UK faces very difficult tariffs choices after no-deal Brexit: business minister

Britain's Secretary of State for Business Greg Clark is seen outside of Downing Street in London, Britain, March 5, 2019. REUTERS/Peter Nicholls

By Kate Holton and David Milliken

LONDON (Reuters) – Britain will face very difficult choices over trade tariffs if it leaves the European Union without a transition deal on March 29, business minister Greg Clark said on Wednesday.

Broadcaster Sky News reported late on Tuesday that Britain’s government was planning to slash tariffs on 80-90 percent of goods if it left with no deal, which would benefit consumers but damage the competitiveness of many British factories and farms.

Britain currently has tariff-free access to European Union markets, and benefits from EU trade deals with other countries. But its exports will automatically face EU tariffs if it crashes out of the EU on March 29 without transition arrangements.

Businesses want to know if Britain, the world’s fifth largest economy, will impose reciprocal tariffs on imports from the EU. If not, tariffs would have to be lifted on imported goods from most other countries under World Trade Organization rules.

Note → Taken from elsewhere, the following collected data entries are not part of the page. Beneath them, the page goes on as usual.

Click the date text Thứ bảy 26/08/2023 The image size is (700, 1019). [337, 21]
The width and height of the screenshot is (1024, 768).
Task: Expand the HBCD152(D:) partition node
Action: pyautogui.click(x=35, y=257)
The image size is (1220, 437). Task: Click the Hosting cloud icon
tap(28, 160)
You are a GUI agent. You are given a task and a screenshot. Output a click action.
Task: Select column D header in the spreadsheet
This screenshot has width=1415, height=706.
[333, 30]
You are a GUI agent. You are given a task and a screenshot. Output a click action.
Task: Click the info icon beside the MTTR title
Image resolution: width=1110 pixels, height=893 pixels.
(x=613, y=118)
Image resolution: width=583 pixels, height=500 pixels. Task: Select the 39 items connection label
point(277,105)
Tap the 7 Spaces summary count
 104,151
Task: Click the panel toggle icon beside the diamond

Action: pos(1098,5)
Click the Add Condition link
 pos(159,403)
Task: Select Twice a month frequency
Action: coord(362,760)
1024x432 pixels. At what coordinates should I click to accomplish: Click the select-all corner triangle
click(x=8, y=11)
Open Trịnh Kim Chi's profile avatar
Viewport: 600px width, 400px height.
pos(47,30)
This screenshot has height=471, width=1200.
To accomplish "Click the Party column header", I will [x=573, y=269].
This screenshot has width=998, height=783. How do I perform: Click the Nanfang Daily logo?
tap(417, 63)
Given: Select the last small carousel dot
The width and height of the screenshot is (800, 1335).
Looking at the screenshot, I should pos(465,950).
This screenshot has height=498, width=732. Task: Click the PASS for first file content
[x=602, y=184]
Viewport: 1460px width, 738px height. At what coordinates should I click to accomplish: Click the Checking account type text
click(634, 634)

“There is a very difficult set of choices that have to be made if we were to leave without a deal,” Clark told the BBC.

“Either you are making things more expensive that previously came in tariff-free from the EU, or in some cases … undermine the industry,” Clark said, citing the need for tariffs on what he described as unfairly cheap Chinese ceramics exports.

Unilaterally scrapping tariffs would also reduce Britain’s leverage to encourage other countries to lower tariffs on British exports, he added.

Sky said Prime Minister Theresa May’s senior ministers had privately agreed to scrap tariffs on almost all goods other than the most sensitive areas such as cars, beef, lamb and dairy products.

Britain’s Department for International Trade said no final decision had been made, and Clark said lawmakers would only be told about proposed tariffs if a majority vote next week in favor of leaving the EU without a deal.

“Work is continuing on developing and finalizing those tariff schedules but they will be published … once we knew that we were leaving without a deal on March 29,” he said.

The government’s priority was to ensure that on Tuesday lawmakers supported an amended version of a Brexit withdrawal plan which they overwhelmingly rejected on Jan. 15, he added.

Clark had lobbied colleagues in favor of tariffs on car imports to protect Britain’s automotive industry, while environment and farming minister Michael Gove had made the case for agricultural tariffs, Sky said.

Brexit supporters view regaining the ability to set an independent trade policy as one of the main advantages of leaving the EU, arguing that Britain will have more success negotiating trade deals with other regions on its own.